## The exercise:
Please give these lines as a JSON list of strings, one string per line, leaving out blank lines.

## Stored data:
-- Start --
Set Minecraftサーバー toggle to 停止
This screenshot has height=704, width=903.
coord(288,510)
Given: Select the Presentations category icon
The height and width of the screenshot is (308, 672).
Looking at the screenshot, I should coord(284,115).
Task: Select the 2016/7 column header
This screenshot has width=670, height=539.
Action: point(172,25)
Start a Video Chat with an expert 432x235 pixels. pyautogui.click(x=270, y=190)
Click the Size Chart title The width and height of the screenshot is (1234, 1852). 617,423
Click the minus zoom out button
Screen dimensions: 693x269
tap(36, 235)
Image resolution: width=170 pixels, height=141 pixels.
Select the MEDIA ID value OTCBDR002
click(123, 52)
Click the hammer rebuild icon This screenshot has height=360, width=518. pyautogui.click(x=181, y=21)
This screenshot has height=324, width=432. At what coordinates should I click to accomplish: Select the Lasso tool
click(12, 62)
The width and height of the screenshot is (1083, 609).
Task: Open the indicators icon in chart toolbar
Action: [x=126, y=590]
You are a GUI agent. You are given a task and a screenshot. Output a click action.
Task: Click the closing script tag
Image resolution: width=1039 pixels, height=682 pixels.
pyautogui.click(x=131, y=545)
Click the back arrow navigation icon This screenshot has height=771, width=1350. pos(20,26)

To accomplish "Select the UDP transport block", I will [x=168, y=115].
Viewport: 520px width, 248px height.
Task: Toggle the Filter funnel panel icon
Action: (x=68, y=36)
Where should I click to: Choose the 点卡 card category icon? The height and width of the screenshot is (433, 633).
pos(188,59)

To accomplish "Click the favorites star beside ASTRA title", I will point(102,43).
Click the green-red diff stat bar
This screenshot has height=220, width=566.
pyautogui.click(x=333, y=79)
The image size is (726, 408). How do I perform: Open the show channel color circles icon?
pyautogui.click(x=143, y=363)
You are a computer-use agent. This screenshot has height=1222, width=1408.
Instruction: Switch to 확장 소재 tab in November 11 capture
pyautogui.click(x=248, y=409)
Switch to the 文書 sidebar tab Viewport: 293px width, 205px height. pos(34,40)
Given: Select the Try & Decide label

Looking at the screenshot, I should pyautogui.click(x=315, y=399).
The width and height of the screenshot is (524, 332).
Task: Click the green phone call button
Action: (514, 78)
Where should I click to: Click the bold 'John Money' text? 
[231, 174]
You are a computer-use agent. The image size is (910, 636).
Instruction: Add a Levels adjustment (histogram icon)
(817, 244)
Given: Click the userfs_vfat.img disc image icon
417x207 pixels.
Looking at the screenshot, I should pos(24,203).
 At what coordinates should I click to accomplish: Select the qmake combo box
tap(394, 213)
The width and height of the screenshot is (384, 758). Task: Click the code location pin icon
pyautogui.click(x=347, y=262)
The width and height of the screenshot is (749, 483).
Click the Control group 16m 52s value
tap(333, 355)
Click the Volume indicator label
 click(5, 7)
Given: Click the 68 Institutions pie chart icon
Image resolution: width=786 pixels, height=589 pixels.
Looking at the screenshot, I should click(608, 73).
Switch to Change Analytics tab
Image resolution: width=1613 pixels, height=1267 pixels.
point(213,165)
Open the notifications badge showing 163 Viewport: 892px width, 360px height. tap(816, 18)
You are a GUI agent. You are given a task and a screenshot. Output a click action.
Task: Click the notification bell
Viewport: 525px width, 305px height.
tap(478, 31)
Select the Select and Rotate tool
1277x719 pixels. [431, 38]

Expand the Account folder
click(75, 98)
-- End --
## Answer to this problem:
[
  "Set Minecraftサーバー toggle to 停止",
  "This screenshot has height=704, width=903.",
  "coord(288,510)",
  "Given: Select the Presentations category icon",
  "The height and width of the screenshot is (308, 672).",
  "Looking at the screenshot, I should coord(284,115).",
  "Task: Select the 2016/7 column header",
  "This screenshot has width=670, height=539.",
  "Action: point(172,25)",
  "Start a Video Chat with an expert 432x235 pixels. pyautogui.click(x=270, y=190)",
  "Click the Size Chart title The width and height of the screenshot is (1234, 1852). 617,423",
  "Click the minus zoom out button",
  "Screen dimensions: 693x269",
  "tap(36, 235)",
  "Image resolution: width=170 pixels, height=141 pixels.",
  "Select the MEDIA ID value OTCBDR002",
  "click(123, 52)",
  "Click the hammer rebuild icon This screenshot has height=360, width=518. pyautogui.click(x=181, y=21)",
  "This screenshot has height=324, width=432. At what coordinates should I click to accomplish: Select the Lasso tool",
  "click(12, 62)",
  "The width and height of the screenshot is (1083, 609).",
  "Task: Open the indicators icon in chart toolbar",
  "Action: [x=126, y=590]",
  "You are a GUI agent. You are given a task and a screenshot. Output a click action.",
  "Task: Click the closing script tag",
  "Image resolution: width=1039 pixels, height=682 pixels.",
  "pyautogui.click(x=131, y=545)",
  "Click the back arrow navigation icon This screenshot has height=771, width=1350. pos(20,26)",
  "To accomplish \"Select the UDP transport block\", I will [x=168, y=115].",
  "Viewport: 520px width, 248px height.",
  "Task: Toggle the Filter funnel panel icon",
  "Action: (x=68, y=36)",
  "Where should I click to: Choose the 点卡 card category icon? The height and width of the screenshot is (433, 633).",
  "pos(188,59)",
  "To accomplish \"Click the favorites star beside ASTRA title\", I will point(102,43).",
  "Click the green-red diff stat bar",
  "This screenshot has height=220, width=566.",
  "pyautogui.click(x=333, y=79)",
  "The image size is (726, 408). How do I perform: Open the show channel color circles icon?",
  "pyautogui.click(x=143, y=363)",
  "You are a computer-use agent. This screenshot has height=1222, width=1408.",
  "Instruction: Switch to 확장 소재 tab in November 11 capture",
  "pyautogui.click(x=248, y=409)",
  "Switch to the 文書 sidebar tab Viewport: 293px width, 205px height. pos(34,40)",
  "Given: Select the Try & Decide label",
  "Looking at the screenshot, I should pyautogui.click(x=315, y=399).",
  "The width and height of the screenshot is (524, 332).",
  "Task: Click the green phone call button",
  "Action: (514, 78)",
  "Where should I click to: Click the bold 'John Money' text? ",
  "[231, 174]",
  "You are a computer-use agent. The image size is (910, 636).",
  "Instruction: Add a Levels adjustment (histogram icon)",
  "(817, 244)",
  "Given: Click the userfs_vfat.img disc image icon",
  "417x207 pixels.",
  "Looking at the screenshot, I should pos(24,203).",
  " At what coordinates should I click to accomplish: Select the qmake combo box",
  "tap(394, 213)",
  "The width and height of the screenshot is (384, 758). Task: Click the code location pin icon",
  "pyautogui.click(x=347, y=262)",
  "The width and height of the screenshot is (749, 483).",
  "Click the Control group 16m 52s value",
  "tap(333, 355)",
  "Click the Volume indicator label",
  " click(5, 7)",
  "Given: Click the 68 Institutions pie chart icon",
  "Image resolution: width=786 pixels, height=589 pixels.",
  "Looking at the screenshot, I should click(608, 73).",
  "Switch to Change Analytics tab",
  "Image resolution: width=1613 pixels, height=1267 pixels.",
  "point(213,165)",
  "Open the notifications badge showing 163 Viewport: 892px width, 360px height. tap(816, 18)",
  "You are a GUI agent. You are given a task and a screenshot. Output a click action.",
  "Task: Click the notification bell",
  "Viewport: 525px width, 305px height.",
  "tap(478, 31)",
  "Select the Select and Rotate tool",
  "1277x719 pixels. [431, 38]",
  "Expand the Account folder",
  "click(75, 98)"
]